### EXERCISE INSTRUCTIONS
Please repeat the lines below word for word, starting at the line that contains "Select the Захват-1 image file" and continuing through the last line.

### RECORDED DATA
________

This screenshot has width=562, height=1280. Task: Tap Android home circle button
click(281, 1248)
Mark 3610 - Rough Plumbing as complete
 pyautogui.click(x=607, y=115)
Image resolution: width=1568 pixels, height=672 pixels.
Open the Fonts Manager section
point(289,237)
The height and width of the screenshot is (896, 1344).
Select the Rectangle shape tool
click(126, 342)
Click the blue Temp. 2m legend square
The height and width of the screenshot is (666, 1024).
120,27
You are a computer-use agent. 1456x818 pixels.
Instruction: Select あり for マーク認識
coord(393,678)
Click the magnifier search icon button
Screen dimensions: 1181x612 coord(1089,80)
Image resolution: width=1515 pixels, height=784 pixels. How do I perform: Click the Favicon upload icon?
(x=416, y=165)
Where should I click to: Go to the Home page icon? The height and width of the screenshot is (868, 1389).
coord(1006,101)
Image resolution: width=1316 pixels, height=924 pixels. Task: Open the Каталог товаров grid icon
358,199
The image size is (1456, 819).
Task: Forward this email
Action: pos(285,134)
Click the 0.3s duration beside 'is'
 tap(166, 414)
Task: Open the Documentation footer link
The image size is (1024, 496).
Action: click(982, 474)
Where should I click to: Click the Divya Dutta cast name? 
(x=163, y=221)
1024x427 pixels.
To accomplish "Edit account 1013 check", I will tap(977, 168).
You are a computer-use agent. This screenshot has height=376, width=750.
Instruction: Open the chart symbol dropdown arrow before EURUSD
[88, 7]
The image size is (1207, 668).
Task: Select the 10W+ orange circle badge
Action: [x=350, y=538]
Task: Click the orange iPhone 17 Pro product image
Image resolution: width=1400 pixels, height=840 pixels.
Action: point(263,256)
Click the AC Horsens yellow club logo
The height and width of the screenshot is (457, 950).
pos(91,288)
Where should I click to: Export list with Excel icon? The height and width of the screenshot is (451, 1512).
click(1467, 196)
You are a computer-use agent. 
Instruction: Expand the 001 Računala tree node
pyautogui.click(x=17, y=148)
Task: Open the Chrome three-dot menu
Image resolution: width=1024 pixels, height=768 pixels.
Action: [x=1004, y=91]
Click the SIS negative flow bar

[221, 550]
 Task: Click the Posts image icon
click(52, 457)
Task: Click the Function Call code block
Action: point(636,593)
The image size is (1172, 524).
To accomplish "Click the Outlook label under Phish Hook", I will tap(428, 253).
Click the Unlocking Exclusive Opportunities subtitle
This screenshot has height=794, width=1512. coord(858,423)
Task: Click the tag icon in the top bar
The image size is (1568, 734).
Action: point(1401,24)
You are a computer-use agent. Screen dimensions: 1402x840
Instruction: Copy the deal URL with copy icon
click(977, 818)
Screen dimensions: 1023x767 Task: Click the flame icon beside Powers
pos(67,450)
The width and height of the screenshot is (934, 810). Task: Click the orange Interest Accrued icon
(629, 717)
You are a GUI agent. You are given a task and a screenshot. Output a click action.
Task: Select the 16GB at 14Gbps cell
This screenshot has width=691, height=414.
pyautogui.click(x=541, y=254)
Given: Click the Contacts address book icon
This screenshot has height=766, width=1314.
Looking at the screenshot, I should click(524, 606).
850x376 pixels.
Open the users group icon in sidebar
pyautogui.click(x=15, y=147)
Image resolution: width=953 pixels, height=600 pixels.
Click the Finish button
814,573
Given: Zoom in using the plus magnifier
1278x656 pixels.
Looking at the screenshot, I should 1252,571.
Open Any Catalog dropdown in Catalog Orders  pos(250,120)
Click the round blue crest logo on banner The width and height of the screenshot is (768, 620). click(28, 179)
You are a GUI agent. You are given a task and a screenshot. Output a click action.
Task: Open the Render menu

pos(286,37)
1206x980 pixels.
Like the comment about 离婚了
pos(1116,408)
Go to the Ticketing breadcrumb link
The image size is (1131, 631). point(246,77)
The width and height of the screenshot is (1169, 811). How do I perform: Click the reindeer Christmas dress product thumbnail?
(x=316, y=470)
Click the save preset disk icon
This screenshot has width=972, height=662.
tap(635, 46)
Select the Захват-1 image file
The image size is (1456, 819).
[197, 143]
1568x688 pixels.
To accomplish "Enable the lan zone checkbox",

________

### CORRECT RESULT
Select the Захват-1 image file
The image size is (1456, 819).
[197, 143]
1568x688 pixels.
To accomplish "Enable the lan zone checkbox",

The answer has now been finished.